Background: Recent population-based studies have demonstrated significant differences in outcome between patients with pancreatic and ileal neuroendocrine tumors. The objective of this study was to examine the clinicopathologic differences between ileal and pancreatic neuroendocrine tumors following resection.
Methods: A retrospective chart review was performed and data on clinicopathologic variables, biochemical markers, and follow-up of patients with resected ileal (INETs) and pancreatic (PNETs) neuroendocrine tumors were collected. The t test or analysis of variance (ANOVA) was used to compare means. Survival analysis was performed using the Kaplan-Meier method.
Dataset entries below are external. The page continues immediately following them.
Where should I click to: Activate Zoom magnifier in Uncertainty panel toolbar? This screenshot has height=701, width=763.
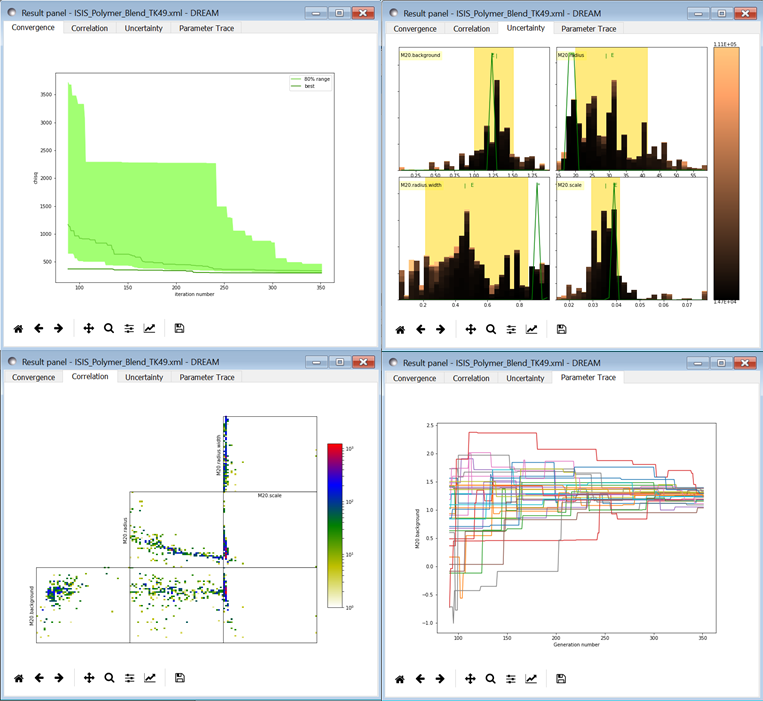click(491, 328)
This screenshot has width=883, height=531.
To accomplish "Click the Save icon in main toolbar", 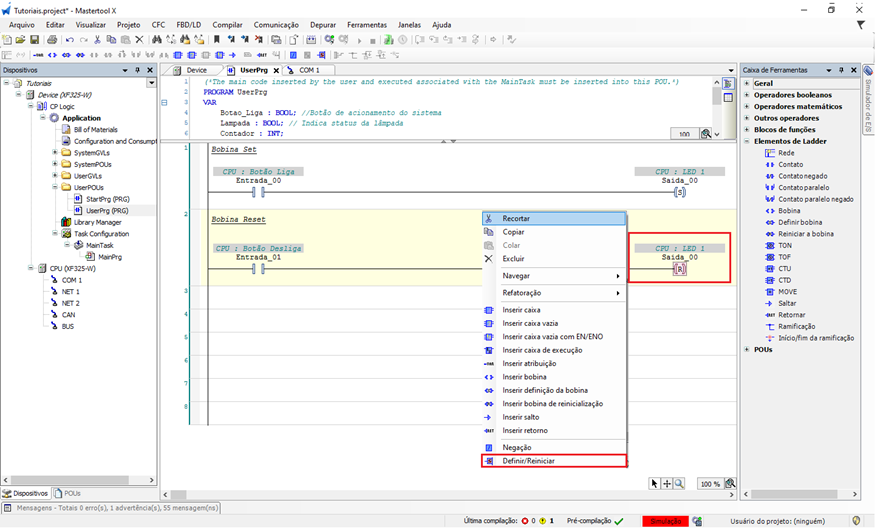I will point(35,39).
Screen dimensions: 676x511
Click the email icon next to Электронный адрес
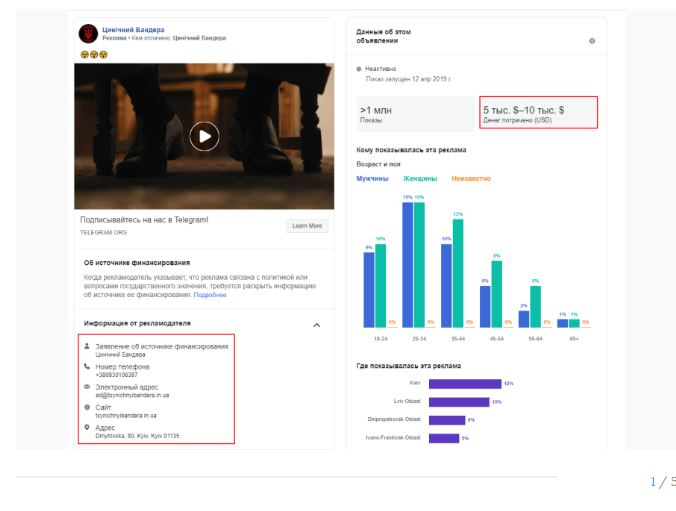tap(87, 386)
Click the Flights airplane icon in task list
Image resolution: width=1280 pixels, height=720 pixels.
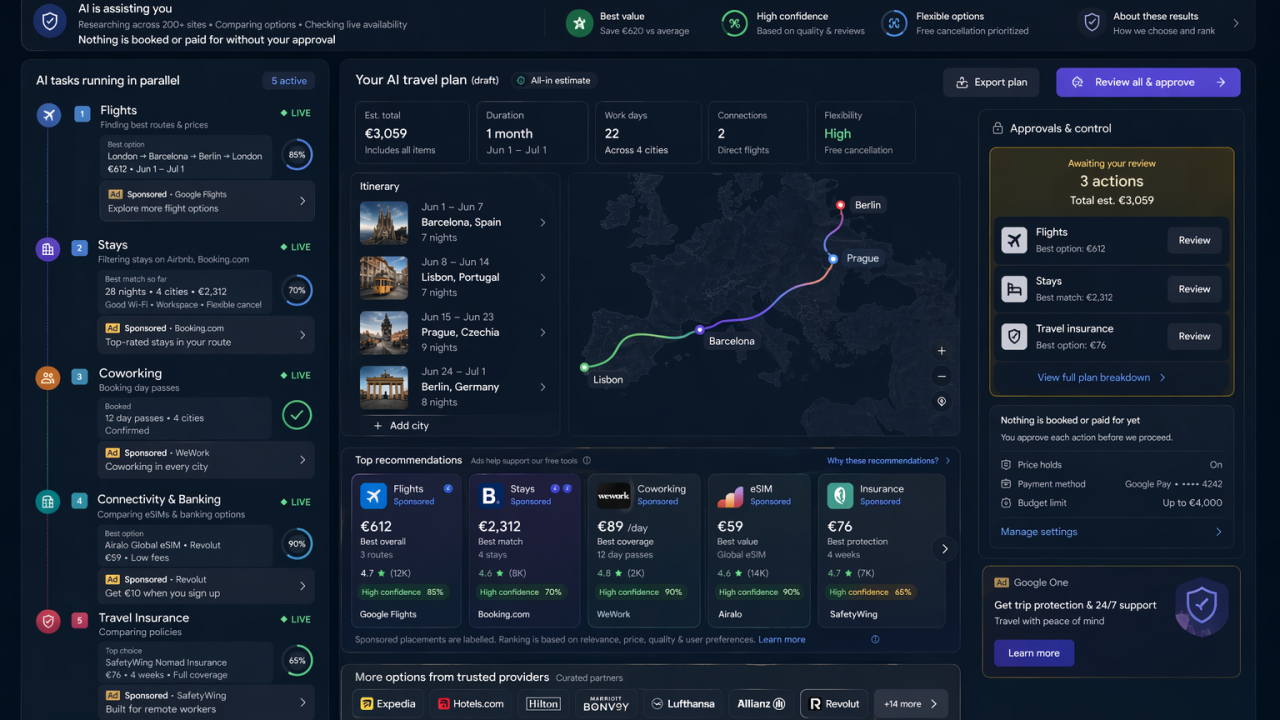click(x=48, y=115)
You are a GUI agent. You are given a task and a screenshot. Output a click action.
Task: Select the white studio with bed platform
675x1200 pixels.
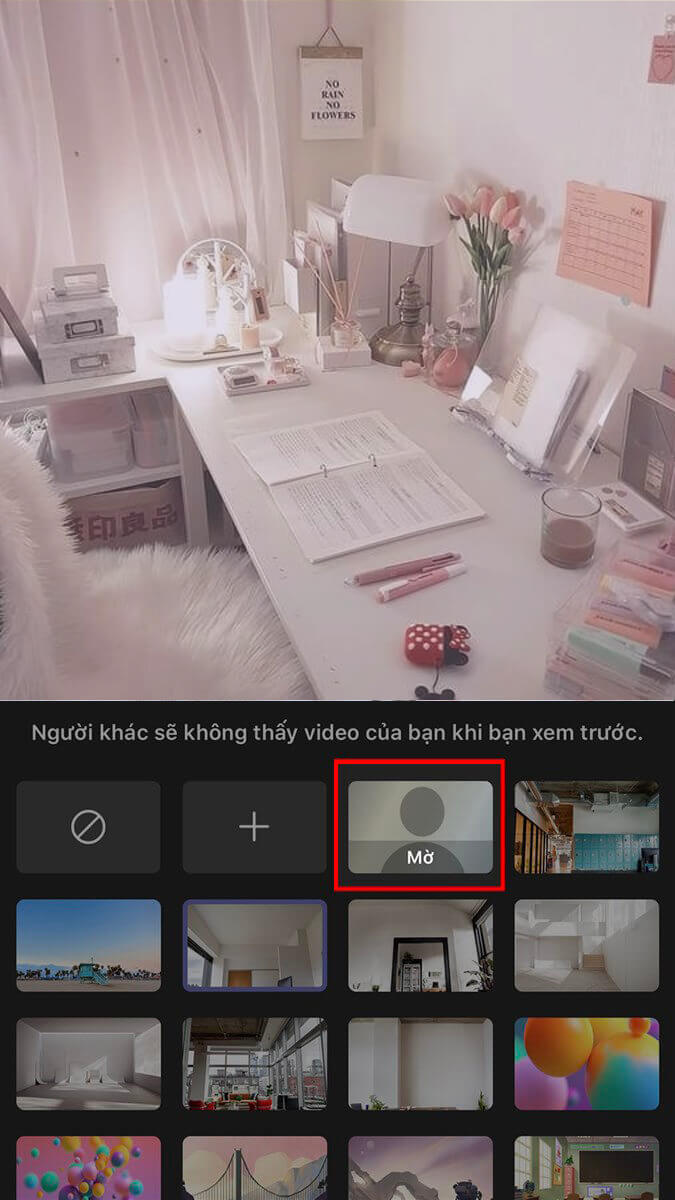(x=88, y=1063)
Results: Between 1998 and 2010, 122 patients with PNETs and INETs were explored (70 PNETs and 52 INETs). Several variables were found to be significantly different between patients in both groups. INETs were more often associated with flushing (44 vs. 14%; P < 0.001) and diarrhea (63 vs. 16%; P < 0.001) and were more often associated with elevation in preoperative serum levels of pancreastatin (88 vs. 42%; P < 0.001), chromogranin A (78 vs. 54%; P = 0.036), and serotonin (90 vs. 43%; P < 0.001). INETs more frequently had vascular invasion on pathology (96 vs. 60%; P < 0.001), and presented more often with nodal and/or distant metastases (77 vs. 37%; P < 0.001). There was no significant difference in overall survival between patients in both groups.
Conclusion: In this series, patients with INETs presented with a more advanced stage of disease compared with PNETs, had higher preoperative levels of 3 markers, and were more often symptomatic. Despite these factors, there was no significant difference in overall survival between patients with these 2 tumor types.